Data for processing:
— BEGIN —
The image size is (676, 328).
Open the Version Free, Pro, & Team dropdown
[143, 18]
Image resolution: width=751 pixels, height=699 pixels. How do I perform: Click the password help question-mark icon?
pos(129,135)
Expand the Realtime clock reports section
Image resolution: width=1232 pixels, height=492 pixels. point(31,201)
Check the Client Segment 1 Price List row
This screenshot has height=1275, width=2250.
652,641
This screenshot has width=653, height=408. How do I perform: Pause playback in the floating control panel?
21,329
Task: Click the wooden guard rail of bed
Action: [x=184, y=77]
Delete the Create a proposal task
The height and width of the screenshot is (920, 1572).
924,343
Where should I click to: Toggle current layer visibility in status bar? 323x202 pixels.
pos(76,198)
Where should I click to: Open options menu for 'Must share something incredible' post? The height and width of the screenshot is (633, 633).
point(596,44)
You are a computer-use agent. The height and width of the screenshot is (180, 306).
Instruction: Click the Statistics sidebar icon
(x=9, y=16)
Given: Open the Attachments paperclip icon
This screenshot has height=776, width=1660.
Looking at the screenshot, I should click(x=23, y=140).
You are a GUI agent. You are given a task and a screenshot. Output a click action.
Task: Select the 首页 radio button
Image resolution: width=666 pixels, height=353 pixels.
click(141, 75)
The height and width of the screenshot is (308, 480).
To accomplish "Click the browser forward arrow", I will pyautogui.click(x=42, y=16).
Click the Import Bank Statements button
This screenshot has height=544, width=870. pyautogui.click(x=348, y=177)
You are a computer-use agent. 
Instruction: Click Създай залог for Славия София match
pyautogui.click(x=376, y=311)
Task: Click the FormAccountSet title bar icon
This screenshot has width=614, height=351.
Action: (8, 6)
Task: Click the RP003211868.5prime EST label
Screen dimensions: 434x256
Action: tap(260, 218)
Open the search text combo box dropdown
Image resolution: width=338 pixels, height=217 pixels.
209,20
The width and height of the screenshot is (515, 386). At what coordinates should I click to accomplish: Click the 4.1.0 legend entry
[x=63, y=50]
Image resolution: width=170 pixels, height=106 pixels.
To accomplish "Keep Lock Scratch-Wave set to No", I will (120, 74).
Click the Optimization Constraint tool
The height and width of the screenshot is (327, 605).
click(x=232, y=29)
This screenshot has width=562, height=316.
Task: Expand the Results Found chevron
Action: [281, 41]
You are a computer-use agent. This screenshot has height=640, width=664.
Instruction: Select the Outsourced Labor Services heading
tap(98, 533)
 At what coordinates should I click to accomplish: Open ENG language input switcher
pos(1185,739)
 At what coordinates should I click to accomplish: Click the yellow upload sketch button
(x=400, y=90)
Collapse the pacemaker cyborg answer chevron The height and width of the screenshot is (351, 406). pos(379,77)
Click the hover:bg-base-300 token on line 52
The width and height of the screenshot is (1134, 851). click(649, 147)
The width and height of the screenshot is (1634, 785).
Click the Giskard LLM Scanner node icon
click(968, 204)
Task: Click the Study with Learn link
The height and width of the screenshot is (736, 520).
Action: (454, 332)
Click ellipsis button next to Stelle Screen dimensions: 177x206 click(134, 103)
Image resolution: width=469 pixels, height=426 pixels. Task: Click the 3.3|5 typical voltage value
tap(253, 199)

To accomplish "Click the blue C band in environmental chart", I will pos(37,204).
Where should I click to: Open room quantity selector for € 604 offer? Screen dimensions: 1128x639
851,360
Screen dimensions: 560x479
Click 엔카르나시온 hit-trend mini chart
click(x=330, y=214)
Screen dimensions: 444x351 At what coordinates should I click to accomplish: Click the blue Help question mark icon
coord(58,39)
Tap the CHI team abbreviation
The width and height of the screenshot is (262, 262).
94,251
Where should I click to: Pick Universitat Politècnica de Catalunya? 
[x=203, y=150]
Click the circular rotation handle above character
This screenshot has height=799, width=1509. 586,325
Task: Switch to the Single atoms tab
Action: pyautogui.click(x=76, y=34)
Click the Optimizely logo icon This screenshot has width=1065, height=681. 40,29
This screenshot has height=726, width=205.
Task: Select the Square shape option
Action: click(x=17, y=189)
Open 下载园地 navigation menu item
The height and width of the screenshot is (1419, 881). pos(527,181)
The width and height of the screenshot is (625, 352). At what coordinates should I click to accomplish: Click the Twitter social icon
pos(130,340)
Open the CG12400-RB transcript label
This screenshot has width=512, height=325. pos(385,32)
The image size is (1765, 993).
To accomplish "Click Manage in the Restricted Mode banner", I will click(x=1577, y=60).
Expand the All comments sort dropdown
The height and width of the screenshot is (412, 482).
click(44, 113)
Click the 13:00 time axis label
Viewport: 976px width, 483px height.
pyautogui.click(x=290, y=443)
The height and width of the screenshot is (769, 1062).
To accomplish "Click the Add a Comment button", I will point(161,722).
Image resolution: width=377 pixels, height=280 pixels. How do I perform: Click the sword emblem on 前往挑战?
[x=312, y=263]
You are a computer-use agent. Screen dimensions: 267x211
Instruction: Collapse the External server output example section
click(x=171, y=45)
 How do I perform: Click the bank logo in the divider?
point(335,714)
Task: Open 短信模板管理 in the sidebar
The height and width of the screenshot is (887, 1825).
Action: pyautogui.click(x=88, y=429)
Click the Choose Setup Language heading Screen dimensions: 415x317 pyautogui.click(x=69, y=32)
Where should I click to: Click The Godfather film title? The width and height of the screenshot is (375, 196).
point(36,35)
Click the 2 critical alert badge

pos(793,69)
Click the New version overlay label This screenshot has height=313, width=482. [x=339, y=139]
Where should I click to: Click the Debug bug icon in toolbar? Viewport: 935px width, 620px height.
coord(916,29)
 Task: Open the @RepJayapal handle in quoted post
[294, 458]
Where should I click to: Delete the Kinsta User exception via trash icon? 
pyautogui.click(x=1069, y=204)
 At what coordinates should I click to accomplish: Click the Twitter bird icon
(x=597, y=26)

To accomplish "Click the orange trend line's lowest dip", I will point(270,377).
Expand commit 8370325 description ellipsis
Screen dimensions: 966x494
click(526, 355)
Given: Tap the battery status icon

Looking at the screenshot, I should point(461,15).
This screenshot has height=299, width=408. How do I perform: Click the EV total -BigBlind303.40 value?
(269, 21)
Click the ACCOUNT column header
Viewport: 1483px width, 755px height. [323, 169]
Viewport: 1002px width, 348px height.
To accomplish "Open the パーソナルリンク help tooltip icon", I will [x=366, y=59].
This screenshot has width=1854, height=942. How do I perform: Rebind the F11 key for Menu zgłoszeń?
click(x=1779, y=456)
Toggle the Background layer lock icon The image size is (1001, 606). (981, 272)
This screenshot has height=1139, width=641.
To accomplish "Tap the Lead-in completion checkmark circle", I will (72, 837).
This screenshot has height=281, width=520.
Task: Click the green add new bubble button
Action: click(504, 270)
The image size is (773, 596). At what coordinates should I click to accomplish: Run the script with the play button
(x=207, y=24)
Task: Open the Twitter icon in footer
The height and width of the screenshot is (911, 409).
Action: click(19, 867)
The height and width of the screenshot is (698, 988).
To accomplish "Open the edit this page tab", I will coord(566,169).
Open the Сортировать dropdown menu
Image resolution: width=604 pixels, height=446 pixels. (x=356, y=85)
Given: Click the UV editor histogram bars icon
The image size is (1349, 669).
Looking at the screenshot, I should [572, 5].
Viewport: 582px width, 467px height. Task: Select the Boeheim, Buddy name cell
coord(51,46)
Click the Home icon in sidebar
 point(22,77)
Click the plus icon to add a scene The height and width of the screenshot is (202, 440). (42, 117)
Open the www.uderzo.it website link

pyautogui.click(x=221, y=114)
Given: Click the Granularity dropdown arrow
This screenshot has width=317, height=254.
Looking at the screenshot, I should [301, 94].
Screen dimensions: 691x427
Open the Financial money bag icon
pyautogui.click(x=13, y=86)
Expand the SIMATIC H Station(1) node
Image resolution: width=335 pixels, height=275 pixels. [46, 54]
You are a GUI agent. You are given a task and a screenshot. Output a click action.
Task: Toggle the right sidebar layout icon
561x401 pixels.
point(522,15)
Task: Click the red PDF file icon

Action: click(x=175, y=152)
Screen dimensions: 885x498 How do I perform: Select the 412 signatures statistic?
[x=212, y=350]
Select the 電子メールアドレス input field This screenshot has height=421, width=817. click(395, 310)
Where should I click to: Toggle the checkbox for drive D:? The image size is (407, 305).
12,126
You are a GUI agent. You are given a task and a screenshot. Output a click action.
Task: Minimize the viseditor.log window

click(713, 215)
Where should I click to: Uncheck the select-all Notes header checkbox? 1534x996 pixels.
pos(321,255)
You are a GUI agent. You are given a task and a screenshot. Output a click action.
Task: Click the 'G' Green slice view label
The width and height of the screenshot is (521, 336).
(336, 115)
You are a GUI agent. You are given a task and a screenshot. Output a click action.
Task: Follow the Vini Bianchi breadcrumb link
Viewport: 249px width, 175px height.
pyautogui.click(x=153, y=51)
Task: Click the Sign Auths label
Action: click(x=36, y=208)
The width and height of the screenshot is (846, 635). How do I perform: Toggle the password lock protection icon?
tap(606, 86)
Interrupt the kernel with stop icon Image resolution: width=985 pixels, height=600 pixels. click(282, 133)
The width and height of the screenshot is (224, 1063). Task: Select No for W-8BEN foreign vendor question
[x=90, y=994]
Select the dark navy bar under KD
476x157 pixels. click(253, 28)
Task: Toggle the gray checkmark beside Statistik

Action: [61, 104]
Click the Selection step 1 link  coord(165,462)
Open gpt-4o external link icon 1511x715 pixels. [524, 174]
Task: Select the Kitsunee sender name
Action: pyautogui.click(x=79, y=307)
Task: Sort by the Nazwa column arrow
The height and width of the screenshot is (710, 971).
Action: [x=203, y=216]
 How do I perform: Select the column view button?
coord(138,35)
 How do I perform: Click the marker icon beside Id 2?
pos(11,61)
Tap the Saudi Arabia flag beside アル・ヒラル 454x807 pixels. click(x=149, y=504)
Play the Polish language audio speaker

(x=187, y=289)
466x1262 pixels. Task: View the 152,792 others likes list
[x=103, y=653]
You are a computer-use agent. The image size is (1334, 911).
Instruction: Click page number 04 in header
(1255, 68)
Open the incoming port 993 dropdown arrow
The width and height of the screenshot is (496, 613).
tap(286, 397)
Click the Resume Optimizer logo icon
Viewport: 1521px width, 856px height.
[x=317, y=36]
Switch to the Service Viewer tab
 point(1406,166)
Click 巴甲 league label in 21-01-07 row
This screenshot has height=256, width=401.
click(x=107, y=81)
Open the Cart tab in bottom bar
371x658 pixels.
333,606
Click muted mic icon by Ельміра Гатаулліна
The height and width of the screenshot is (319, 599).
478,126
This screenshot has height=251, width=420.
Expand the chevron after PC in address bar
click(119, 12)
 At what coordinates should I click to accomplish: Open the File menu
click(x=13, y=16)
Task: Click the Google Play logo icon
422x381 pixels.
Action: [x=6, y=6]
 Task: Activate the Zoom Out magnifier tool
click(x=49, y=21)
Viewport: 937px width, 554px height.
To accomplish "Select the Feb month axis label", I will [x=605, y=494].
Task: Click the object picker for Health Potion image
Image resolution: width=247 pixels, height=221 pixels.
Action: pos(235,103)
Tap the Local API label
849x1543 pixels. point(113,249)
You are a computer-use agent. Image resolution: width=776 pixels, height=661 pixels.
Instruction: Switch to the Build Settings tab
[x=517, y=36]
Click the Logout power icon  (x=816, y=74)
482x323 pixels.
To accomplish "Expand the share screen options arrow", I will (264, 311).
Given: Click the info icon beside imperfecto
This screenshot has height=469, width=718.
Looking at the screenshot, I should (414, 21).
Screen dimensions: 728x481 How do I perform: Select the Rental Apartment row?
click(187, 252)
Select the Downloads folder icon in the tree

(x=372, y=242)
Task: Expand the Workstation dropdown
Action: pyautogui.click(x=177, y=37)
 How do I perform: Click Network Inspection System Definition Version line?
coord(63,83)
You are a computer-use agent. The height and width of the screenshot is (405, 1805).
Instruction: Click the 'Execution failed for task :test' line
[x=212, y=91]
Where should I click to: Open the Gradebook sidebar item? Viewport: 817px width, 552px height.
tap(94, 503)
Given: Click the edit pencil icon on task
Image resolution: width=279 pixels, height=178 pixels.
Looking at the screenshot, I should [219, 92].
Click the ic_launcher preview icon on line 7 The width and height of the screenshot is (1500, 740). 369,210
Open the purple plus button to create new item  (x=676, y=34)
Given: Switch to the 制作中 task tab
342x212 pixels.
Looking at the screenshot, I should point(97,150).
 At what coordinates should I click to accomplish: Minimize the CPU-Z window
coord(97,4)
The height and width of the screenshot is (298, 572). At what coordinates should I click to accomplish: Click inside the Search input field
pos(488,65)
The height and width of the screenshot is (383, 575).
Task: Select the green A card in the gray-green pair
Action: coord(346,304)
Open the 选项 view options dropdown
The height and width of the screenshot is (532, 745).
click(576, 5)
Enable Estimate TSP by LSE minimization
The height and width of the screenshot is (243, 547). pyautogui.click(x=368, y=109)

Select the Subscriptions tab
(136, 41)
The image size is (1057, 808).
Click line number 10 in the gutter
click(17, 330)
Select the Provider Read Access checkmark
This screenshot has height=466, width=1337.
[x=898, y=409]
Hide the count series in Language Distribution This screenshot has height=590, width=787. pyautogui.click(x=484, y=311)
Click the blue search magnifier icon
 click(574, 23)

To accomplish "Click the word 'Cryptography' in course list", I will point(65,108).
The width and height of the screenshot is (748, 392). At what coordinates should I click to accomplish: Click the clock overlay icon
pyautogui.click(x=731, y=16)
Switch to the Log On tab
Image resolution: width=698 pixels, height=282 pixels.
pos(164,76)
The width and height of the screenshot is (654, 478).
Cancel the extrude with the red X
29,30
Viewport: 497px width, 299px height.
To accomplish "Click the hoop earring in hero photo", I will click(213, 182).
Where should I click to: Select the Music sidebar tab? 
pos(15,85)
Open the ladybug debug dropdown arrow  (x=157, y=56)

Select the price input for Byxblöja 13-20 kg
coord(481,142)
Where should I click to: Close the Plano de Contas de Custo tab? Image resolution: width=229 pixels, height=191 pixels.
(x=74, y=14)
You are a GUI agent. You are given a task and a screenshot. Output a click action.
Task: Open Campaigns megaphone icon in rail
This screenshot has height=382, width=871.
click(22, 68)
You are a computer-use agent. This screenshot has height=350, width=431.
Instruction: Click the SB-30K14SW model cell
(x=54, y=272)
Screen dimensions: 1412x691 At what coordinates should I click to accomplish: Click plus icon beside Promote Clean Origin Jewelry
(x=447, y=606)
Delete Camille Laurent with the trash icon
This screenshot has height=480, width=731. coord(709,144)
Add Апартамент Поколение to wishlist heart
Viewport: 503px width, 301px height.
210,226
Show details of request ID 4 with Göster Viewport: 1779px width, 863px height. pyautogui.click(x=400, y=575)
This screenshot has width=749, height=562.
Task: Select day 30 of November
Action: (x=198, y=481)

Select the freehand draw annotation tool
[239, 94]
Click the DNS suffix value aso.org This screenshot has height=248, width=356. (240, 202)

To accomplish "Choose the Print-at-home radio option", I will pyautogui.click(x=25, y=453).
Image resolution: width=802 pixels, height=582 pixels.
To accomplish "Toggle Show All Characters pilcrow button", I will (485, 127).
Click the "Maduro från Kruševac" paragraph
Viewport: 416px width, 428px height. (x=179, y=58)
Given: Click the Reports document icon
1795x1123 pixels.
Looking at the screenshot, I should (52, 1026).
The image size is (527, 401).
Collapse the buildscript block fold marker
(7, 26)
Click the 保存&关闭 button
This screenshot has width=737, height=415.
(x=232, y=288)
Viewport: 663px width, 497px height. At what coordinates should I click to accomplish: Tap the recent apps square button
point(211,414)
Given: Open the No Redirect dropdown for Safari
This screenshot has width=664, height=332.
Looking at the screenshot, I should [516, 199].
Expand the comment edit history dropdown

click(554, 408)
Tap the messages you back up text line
— END —
Direction: Please quote the rows above word for word, from the line holding "Where should I click to: Delete" through the line holding "Action: click(504, 270)", both included.

Solution to this problem:
Where should I click to: Delete the Kinsta User exception via trash icon? 
pyautogui.click(x=1069, y=204)
 At what coordinates should I click to accomplish: Click the Twitter bird icon
(x=597, y=26)

To accomplish "Click the orange trend line's lowest dip", I will point(270,377).
Expand commit 8370325 description ellipsis
Screen dimensions: 966x494
click(526, 355)
Given: Tap the battery status icon

Looking at the screenshot, I should point(461,15).
This screenshot has height=299, width=408. How do I perform: Click the EV total -BigBlind303.40 value?
(269, 21)
Click the ACCOUNT column header
Viewport: 1483px width, 755px height. [323, 169]
Viewport: 1002px width, 348px height.
To accomplish "Open the パーソナルリンク help tooltip icon", I will [x=366, y=59].
This screenshot has width=1854, height=942. How do I perform: Rebind the F11 key for Menu zgłoszeń?
click(x=1779, y=456)
Toggle the Background layer lock icon The image size is (1001, 606). (981, 272)
This screenshot has height=1139, width=641.
To accomplish "Tap the Lead-in completion checkmark circle", I will (72, 837).
This screenshot has height=281, width=520.
Task: Click the green add new bubble button
Action: click(504, 270)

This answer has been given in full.